Tak berselang lama kemudian Dinda memegang wajah Rian. “Kamu beneran mau buktiin sama Papi dan Mami?”
“Iya, aku ngerasain hal yang berbeda dari kamu, Dinda. Aku awalnya udah nggak percaya cinta itu ada, tapi semenjak kita bareng. Aku ngerasa kita itu sangat dekat, rasanya juga beda. Aku ngerasain semua yang nggak pernah aku rasakan sebelumnya,”
Dinda tersenyum, Rian tidur kembali di sampingnya lalu memeluknya. “Ayo tidur!” ajak Rian.
Mereka berdua tidur berpelukan usai Rian menyatakan cintanya kepada Dinda. Respons dari Dinda juga cukup baik. walaupun pada saat menyatakan perasaan dia mencium Dinda. “Pernikahan impian apa yang kamu inginkan?”
“Aku mau pernikahannya yang gaunnya panjang. Terus waktu naik ke tangga gitu kan nah gaunnya sampai bawah gitu nutupin tangga,” kata Dinda.
Rian malah tersenyum mendengarnya. “Kalau ada orang yang wujudkan itu bagaimana?”
“Tentu aku mencintainya, dan dia pasti mencintaiku kalau dia ingin wujudkan itu,”
“Kalau aku yang wujudkan?”
Dinda merasakan jantungnya berdebar sekarang. “Rian, lebih baik kita tidur. Kalau bahas hal itu terus, aku takut nggak bisa tidur,”
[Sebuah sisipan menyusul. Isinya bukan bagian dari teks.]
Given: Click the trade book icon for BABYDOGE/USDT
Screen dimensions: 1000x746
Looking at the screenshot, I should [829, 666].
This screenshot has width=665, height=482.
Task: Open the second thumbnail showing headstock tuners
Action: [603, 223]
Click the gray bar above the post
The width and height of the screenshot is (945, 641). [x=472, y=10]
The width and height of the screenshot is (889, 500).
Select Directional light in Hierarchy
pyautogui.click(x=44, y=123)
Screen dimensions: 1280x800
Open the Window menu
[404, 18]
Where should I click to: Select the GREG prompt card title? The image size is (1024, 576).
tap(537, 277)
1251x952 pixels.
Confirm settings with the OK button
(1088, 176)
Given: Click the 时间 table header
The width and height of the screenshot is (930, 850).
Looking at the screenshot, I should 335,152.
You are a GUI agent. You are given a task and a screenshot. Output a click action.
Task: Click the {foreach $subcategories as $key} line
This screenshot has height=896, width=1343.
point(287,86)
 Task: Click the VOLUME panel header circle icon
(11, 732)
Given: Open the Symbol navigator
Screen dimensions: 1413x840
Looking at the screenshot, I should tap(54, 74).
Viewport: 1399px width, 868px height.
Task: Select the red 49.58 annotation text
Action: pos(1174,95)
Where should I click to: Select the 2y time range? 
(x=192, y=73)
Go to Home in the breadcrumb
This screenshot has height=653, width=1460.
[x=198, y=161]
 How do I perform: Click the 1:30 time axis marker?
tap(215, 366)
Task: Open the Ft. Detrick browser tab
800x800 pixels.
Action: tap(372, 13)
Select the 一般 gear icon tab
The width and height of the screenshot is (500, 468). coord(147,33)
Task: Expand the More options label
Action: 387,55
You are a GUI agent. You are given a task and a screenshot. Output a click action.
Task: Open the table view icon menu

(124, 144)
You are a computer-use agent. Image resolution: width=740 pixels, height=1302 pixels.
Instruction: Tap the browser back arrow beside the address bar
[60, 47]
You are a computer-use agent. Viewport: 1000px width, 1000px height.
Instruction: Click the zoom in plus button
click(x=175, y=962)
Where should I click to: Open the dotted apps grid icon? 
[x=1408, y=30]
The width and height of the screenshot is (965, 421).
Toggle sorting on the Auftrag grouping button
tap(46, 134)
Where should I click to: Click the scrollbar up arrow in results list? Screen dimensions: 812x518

“Mimpi indah sayang,” ucap Rian lalu mengecup kening Dinda.
Tidak ada pria yang pernah memanggilnya sayang seperti ini sebelumnya. “Rian,” panggil Dinda mendongakan kepalanya.
“Apa?”
Dinda menggeleng, “Kamu lucu,”
“Kok lucu?”
“Nembak aku diranjang kayak orang pengantinan,” kata Dinda sambil terkekeh.
Rian juga merasa lucu. “Maaf, aku nggak bisa sia-siakan kesempatan itu, Dinda,”
“Rian, ayo berjuang!” Dinda memeluknya semakin erat.